Count the lines in the records below that contain the string "dropdown". Give only the number.
## BEGIN Exercise materials
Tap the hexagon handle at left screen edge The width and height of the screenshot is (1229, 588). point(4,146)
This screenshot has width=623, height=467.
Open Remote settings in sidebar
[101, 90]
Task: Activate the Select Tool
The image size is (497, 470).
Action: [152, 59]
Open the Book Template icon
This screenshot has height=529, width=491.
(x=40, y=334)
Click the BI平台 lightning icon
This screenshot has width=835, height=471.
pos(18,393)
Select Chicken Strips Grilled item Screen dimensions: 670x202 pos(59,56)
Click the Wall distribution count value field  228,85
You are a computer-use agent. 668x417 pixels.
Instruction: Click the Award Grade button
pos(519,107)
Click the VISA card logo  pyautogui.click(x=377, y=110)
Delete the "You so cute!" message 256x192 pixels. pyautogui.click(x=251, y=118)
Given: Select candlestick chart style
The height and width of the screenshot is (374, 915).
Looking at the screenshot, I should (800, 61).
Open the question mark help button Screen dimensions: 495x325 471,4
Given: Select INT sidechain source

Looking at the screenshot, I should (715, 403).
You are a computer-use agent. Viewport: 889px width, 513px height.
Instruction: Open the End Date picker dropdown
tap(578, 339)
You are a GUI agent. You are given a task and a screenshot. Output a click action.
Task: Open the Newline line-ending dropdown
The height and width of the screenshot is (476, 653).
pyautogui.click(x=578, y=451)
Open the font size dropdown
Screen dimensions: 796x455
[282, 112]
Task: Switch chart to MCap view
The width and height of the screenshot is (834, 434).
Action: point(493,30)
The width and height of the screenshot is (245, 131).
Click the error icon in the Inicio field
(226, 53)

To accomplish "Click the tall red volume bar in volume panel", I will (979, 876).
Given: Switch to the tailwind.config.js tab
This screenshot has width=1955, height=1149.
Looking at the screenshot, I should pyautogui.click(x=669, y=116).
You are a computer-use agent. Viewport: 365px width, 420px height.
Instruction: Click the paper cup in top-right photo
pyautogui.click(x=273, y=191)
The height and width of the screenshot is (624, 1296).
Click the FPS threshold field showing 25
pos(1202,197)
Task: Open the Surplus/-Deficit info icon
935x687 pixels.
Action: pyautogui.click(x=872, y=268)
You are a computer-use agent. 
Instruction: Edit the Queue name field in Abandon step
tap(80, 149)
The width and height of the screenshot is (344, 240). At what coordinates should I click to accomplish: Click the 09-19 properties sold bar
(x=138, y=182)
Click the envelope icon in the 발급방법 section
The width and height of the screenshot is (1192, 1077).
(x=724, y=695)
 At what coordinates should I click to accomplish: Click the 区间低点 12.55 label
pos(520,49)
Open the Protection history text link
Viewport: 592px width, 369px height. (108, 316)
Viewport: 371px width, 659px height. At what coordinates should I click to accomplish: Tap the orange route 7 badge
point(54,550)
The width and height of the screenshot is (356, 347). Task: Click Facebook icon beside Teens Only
## END Exercise materials
Solution to this task
3